- _Set task_: Lay out the data starting at the line containing "Click the blue search magnifier button" and ending at the line containing "Click the red" as a two-column CSV with the headers instruction and response. Give each instruction and its response a row of its own, put each value in one quoted field, and replace line breaks with spaces.

** Start of Materials provided **

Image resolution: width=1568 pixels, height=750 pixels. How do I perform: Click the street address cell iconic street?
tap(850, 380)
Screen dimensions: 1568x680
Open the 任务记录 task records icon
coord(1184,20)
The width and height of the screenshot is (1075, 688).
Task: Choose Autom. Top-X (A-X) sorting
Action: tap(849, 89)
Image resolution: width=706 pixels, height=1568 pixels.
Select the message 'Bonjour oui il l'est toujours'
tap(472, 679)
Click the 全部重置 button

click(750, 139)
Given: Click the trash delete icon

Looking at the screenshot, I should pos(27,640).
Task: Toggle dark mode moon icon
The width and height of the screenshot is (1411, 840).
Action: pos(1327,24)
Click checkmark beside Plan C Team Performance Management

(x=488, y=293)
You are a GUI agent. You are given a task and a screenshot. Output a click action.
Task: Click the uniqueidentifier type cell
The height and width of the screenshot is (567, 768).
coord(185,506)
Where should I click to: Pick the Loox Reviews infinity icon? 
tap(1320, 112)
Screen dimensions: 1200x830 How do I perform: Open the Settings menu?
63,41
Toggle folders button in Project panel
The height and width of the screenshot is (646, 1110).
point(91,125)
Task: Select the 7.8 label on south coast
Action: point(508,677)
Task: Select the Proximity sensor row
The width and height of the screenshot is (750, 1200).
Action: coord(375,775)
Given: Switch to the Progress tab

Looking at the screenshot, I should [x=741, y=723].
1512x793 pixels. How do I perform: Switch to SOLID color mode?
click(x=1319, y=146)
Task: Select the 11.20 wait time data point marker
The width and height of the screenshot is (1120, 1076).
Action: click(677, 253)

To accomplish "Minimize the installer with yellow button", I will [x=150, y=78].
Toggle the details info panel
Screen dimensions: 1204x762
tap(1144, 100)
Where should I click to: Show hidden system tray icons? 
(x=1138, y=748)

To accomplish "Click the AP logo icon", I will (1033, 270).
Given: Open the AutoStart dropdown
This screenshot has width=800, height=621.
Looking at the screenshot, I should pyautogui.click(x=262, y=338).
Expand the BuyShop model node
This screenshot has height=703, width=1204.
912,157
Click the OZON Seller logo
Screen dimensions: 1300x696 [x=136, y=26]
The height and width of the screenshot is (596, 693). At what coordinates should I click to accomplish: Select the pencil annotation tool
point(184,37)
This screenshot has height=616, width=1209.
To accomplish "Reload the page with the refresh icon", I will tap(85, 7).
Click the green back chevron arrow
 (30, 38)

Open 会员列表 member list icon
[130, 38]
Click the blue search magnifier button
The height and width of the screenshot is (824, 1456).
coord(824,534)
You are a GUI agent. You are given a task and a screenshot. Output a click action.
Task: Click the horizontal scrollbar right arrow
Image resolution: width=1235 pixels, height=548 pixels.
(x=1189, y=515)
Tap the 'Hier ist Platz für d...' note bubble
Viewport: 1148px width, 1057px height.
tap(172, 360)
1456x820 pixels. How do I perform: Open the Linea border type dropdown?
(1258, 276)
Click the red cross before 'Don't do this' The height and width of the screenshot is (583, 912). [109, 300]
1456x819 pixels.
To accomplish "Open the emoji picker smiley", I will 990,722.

** End of Materials provided **

- _Exercise solution_:
instruction,response
"Click the blue search magnifier button The height and width of the screenshot is (824, 1456).","coord(824,534)"
"You are a GUI agent. You are given a task and a screenshot. Output a click action. Task: Click the horizontal scrollbar right arrow Image resolution: width=1235 pixels, height=548 pixels.","(x=1189, y=515)"
"Tap the 'Hier ist Platz für d...' note bubble Viewport: 1148px width, 1057px height.","tap(172, 360)"
"1456x820 pixels. How do I perform: Open the Linea border type dropdown?","(1258, 276)"
"Click the red cross before 'Don't do this' The height and width of the screenshot is (583, 912).","[109, 300]"